Exercice court 1
D'après le texte présenté, sur quelles chaînes Jordan Bardella était-il face à Apolline de Malherbe ?

Texte présenté
Jordan Bardella chez Apolline de Malherbe (À) : un fox-trot parfaitement exécuté

Capture d’écran (1197)

Comme dans « Danse avec les stars », on devrait pouvoir donner, lors des interviews politiques, des notes techniques et des notes artistiques. Il y a ceux qui jouent la carte de l'entraînement intensif, qui déroulent leurs figures sans brio mais avec sérieux. À l'inverse, il y a ceux qui misent sur l'impro, l'épate, la nouveauté, parfois sans avoir de fond solide ou avec une technique approximative. Et puis, il y a ceux qui ont vraiment bossé et qui, en plus, ont ça dans le sang. C'était le cas, ce 9 janvier, de Jordan Bardella, nouveau président du Rassemblement national et étoile montante de la droite. Il était face à Apolline de Malherbe, sur BFM TV et RMC, et on peut dire que l'entretien s'est bien déroulé. On ne peut pas accuser de complaisance envers le RN la présentatrice vedette de la chaîne d'information, tout comme on ne peut pas accuser le président du RN d'excès de mansuétude envers les journalistes. Et pourtant...

Jordan Bardella a été invité à s'exprimer sur tous (absolument tous) les sujets du moment. On a commencé, comme dans tous les entretiens, par un peu de « small talk » sportif pour briser la glace : cette fois, c'était des propos de Noël Le Graet sur Zinédine Zidane qu'il était question. Bardella condamne, évidemment, avec mesure, fermeté mais avec sobriété. Sans faute technique. De sobriété, d'ailleurs, il parle par la suite, avec humour, prétendant que Le Graet, pour tenir de tels propos, n'est pas du genre à respecter le dry January, ce mois de janvier sans alcool qui est à la mode. Apolline de Malherbe entre dans son jeu : « Vous pensez qu'il y a une affaire de [elle fait le geste de se torcher le nez] picole ? » Involontairement, la complicité est établie : c'est un sans-faute artistique.

Liste de données
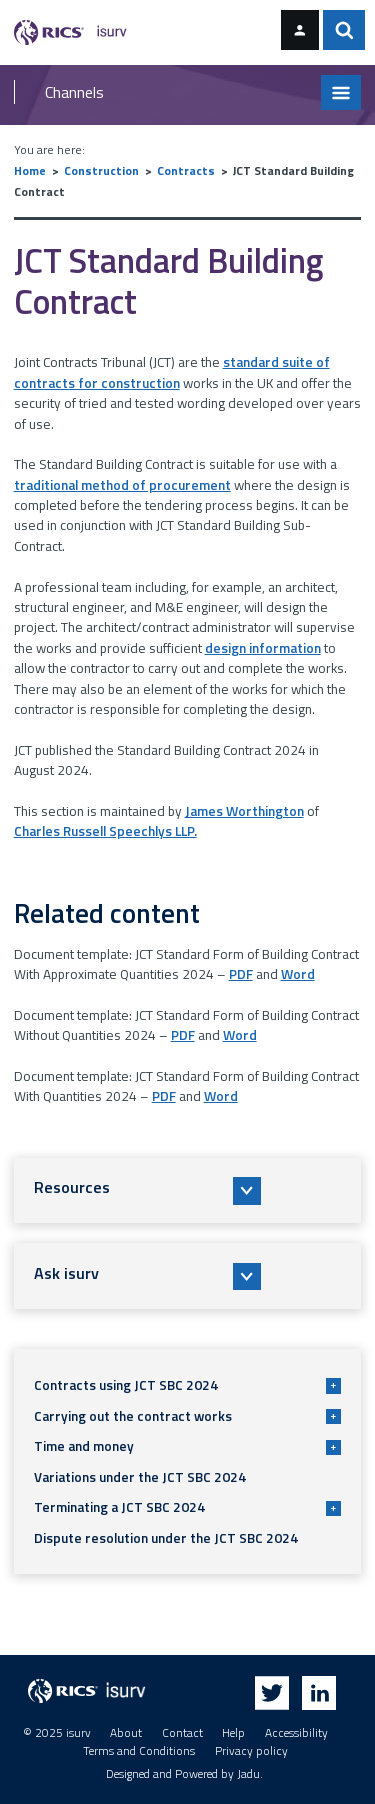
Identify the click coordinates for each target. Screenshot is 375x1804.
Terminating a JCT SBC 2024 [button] (187, 1507)
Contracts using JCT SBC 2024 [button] (187, 1385)
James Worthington (244, 811)
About (126, 1733)
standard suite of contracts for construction (172, 372)
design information (263, 648)
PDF (241, 974)
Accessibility (296, 1733)
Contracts (186, 171)
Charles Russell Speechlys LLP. (105, 831)
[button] (188, 1190)
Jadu (248, 1774)
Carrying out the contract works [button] (187, 1416)
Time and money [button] (187, 1446)
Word (298, 974)
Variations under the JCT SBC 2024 (140, 1477)
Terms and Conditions (139, 1751)
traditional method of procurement (122, 485)
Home (30, 171)
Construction (101, 171)
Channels (74, 92)
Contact (182, 1733)
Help (233, 1733)
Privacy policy (251, 1751)
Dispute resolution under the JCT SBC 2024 (166, 1538)
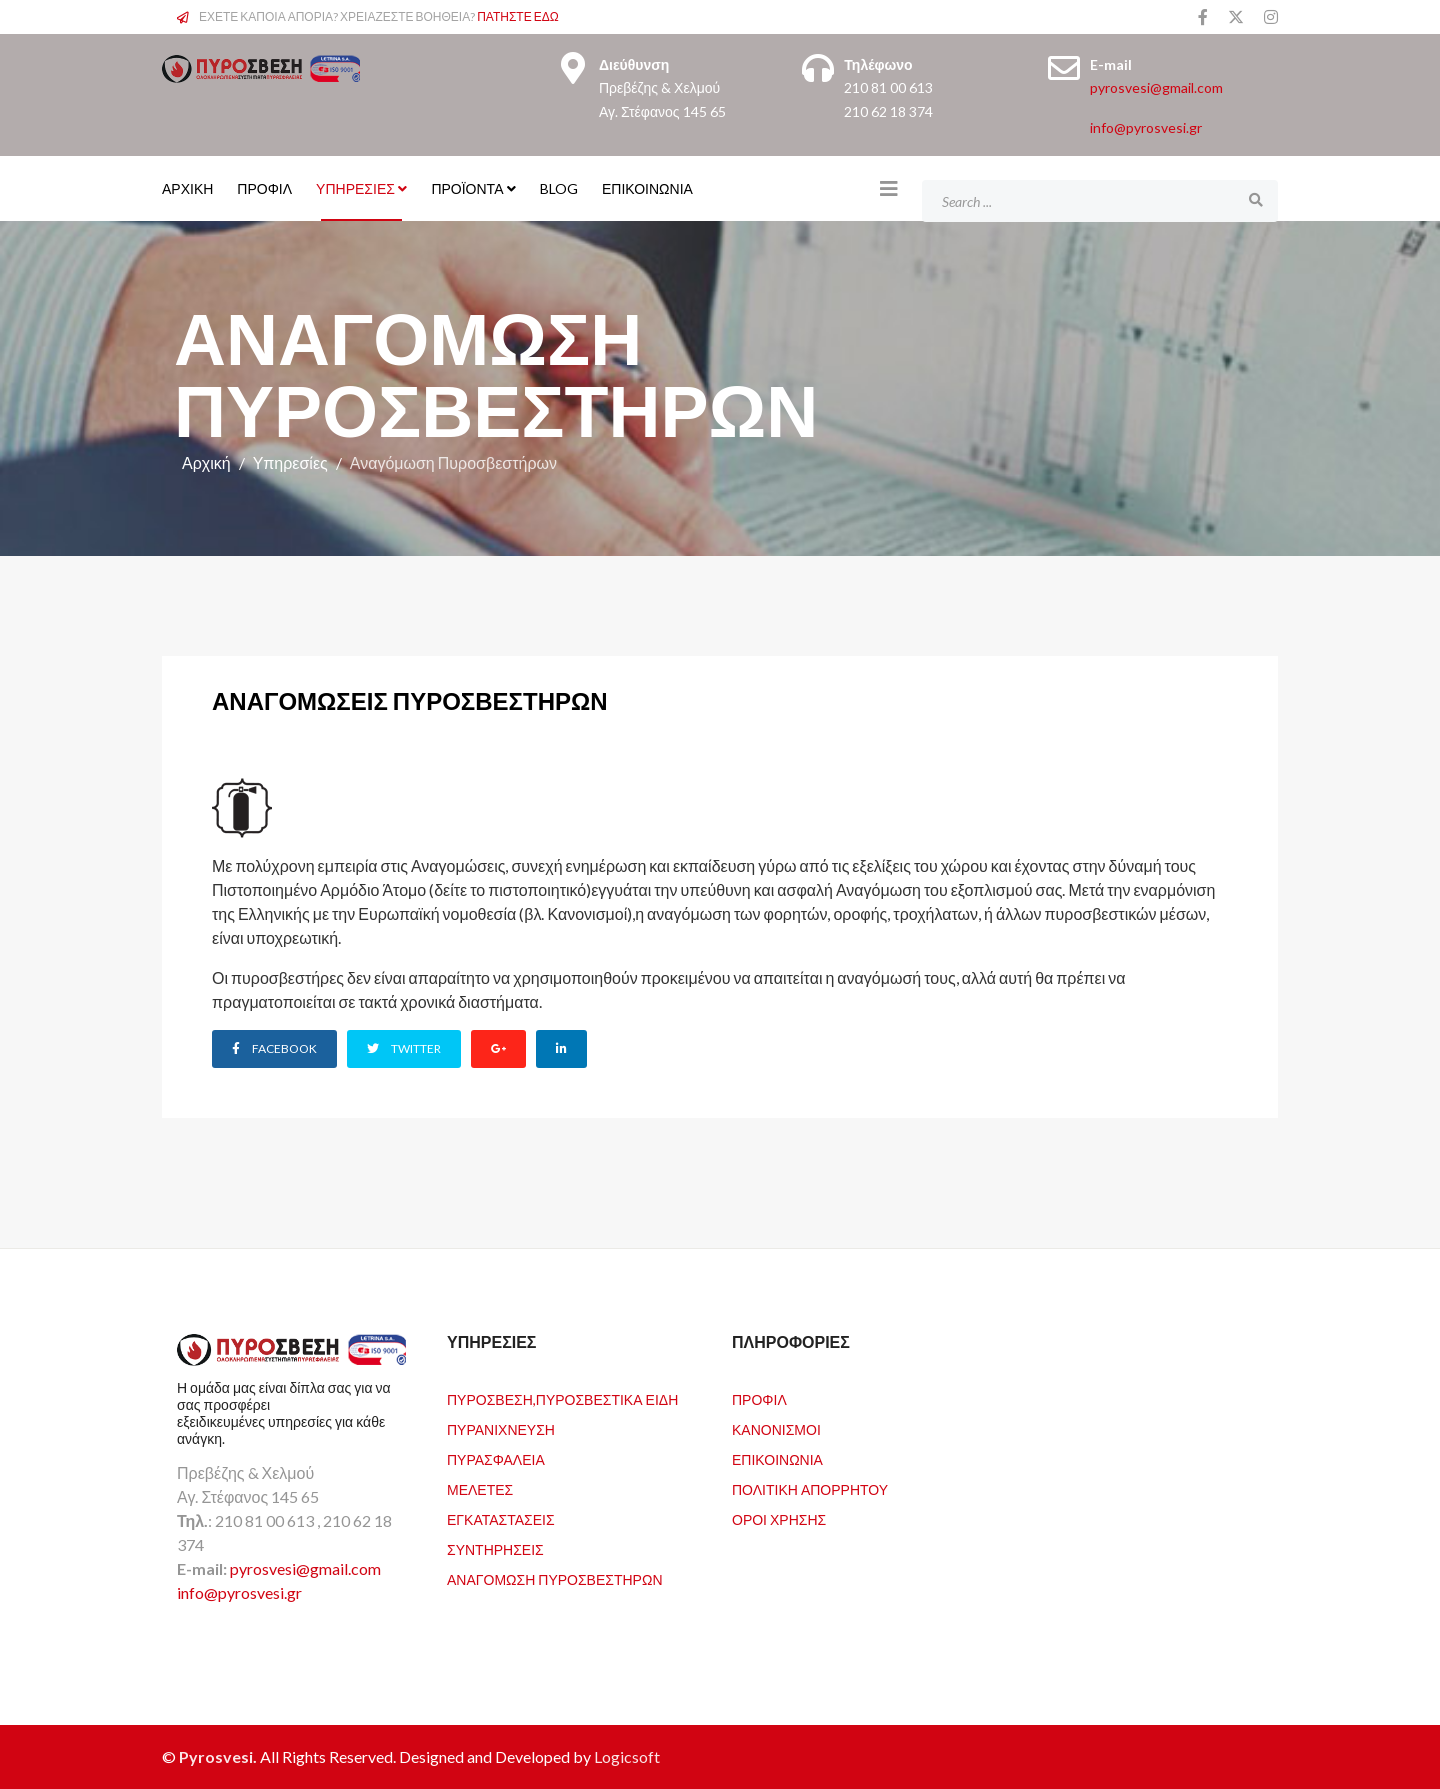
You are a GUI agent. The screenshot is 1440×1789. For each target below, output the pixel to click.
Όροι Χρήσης (779, 1519)
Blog (559, 188)
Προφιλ (759, 1399)
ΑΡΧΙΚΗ (187, 188)
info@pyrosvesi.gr (1146, 127)
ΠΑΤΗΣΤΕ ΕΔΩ (518, 16)
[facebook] (1203, 16)
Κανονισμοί (776, 1429)
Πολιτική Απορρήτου (810, 1489)
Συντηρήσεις (495, 1549)
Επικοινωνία (647, 188)
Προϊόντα (467, 188)
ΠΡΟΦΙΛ (264, 188)
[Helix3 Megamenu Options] (889, 188)
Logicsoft (627, 1756)
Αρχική (206, 462)
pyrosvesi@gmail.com (1156, 87)
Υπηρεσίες (355, 188)
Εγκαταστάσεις (501, 1519)
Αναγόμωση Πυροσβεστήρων (555, 1579)
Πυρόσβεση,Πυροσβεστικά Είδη (562, 1399)
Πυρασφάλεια (496, 1459)
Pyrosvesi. (219, 1756)
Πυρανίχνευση (501, 1429)
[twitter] (1236, 16)
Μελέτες (480, 1489)
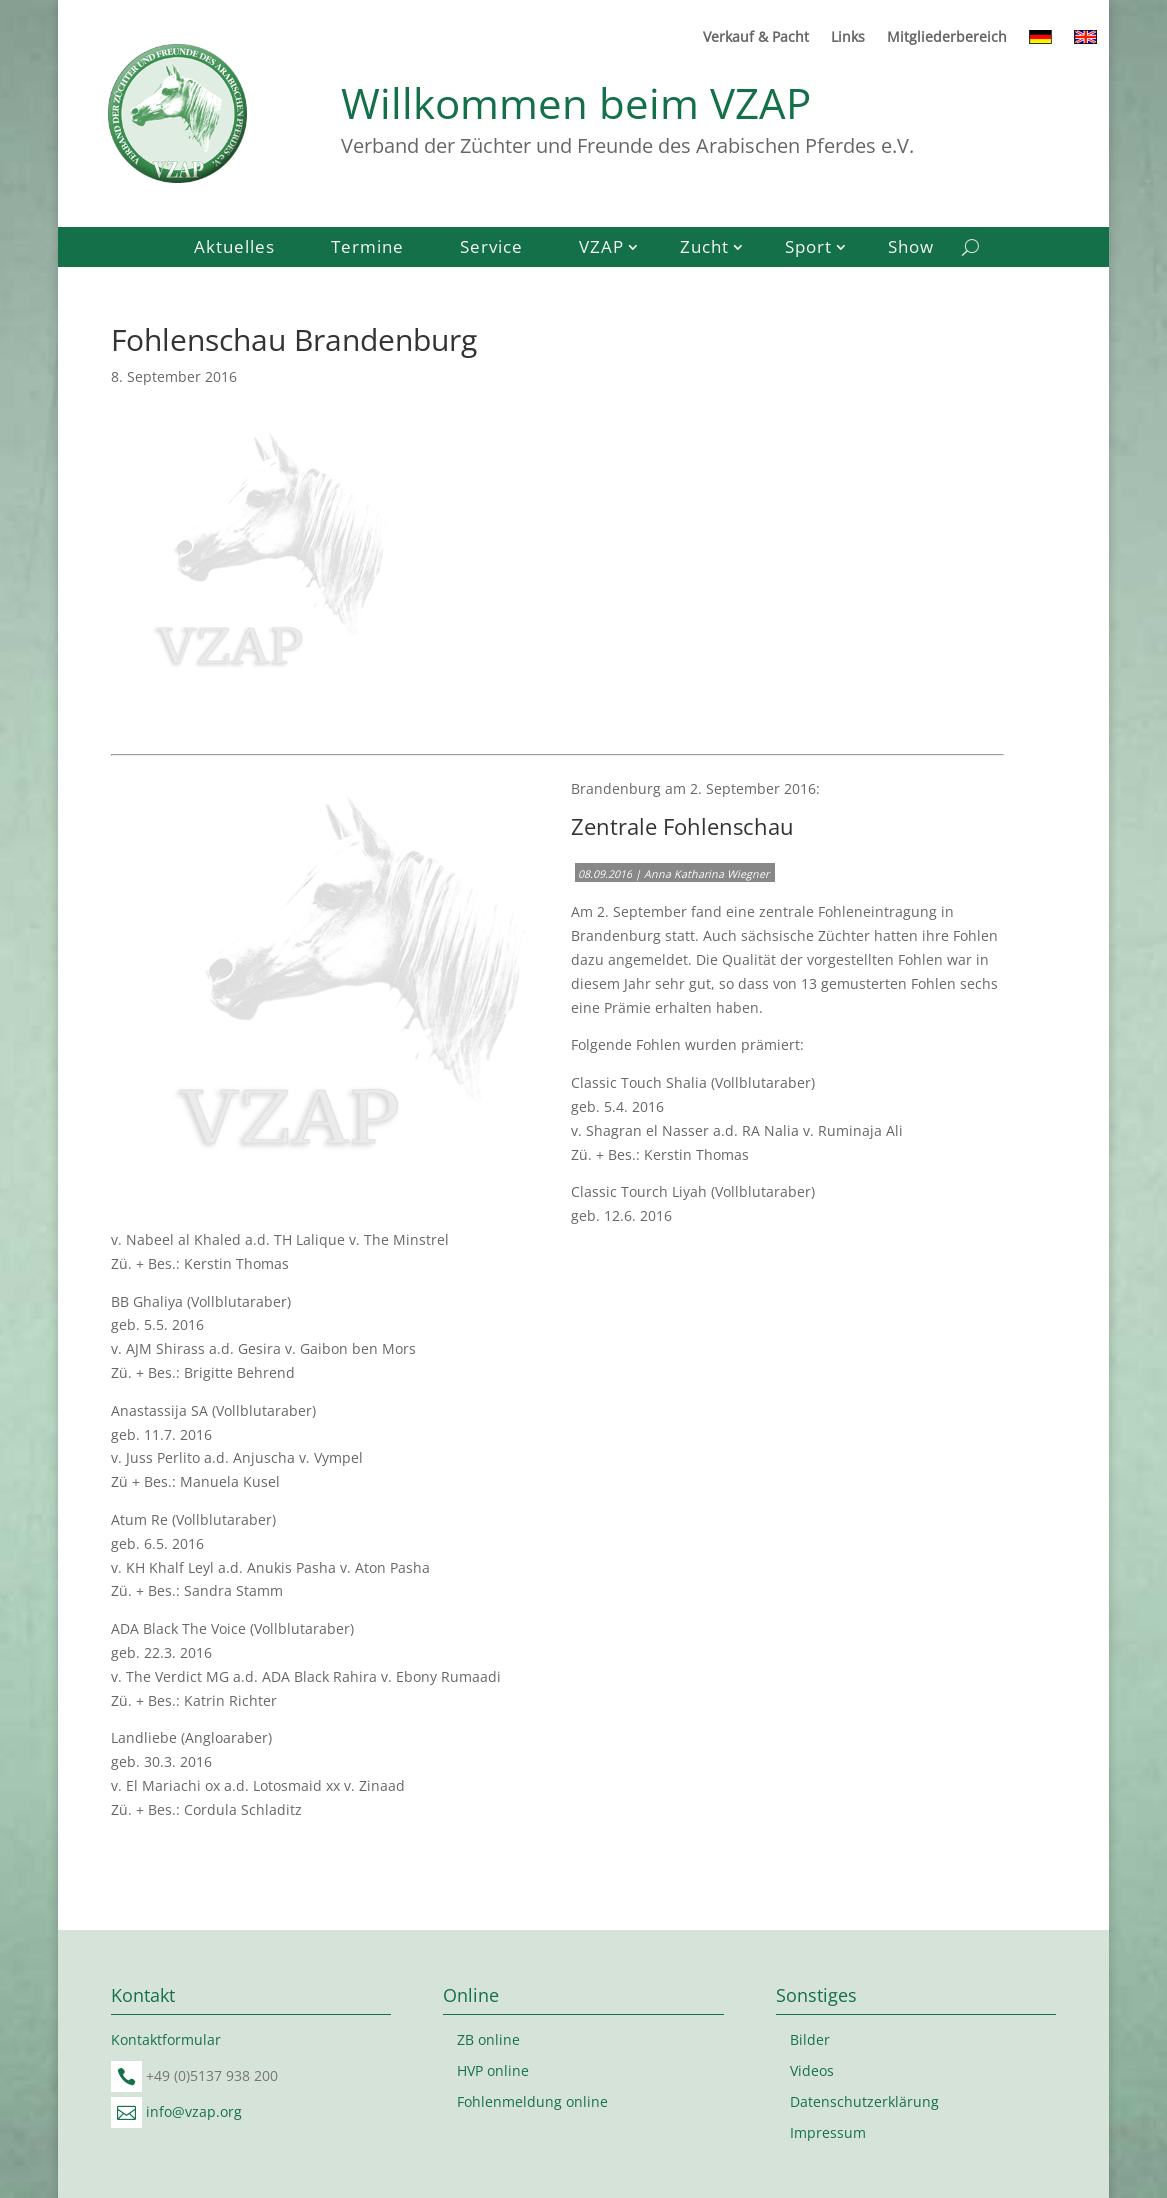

Exercice court 2
Réécrivez en CSV à deux colonnes, « texte » et « resultat », la liste depuis son début jusqu'à la ligne contenant « Privacy policy (251, 1751) », celle-ci comprise. Mettez une rangée par texte avec sa réponse, chaque champ entre guillemets et les retours à la ligne remplacés par des espaces, sans les images.

Réponse 1
Sur BFM TV et RMC.

Réponse 2
texte,resultat
"Identify the click coordinates for each target. Screenshot is 375x1804. Terminating a JCT SBC 2024 [button]","(187, 1507)"
"Contracts using JCT SBC 2024 [button]","(187, 1385)"
"James Worthington","(244, 811)"
"About","(126, 1733)"
"standard suite of contracts for construction","(172, 372)"
"design information","(263, 648)"
"PDF","(241, 974)"
"Accessibility","(296, 1733)"
"Contracts","(186, 171)"
"Charles Russell Speechlys LLP.","(105, 831)"
"[button]","(188, 1190)"
"Jadu","(248, 1774)"
"Carrying out the contract works [button]","(187, 1416)"
"Time and money [button]","(187, 1446)"
"Word","(298, 974)"
"Variations under the JCT SBC 2024","(140, 1477)"
"Terms and Conditions","(139, 1751)"
"traditional method of procurement","(122, 485)"
"Home","(30, 171)"
"Construction","(101, 171)"
"Channels","(74, 92)"
"Contact","(182, 1733)"
"Help","(233, 1733)"
"Privacy policy","(251, 1751)"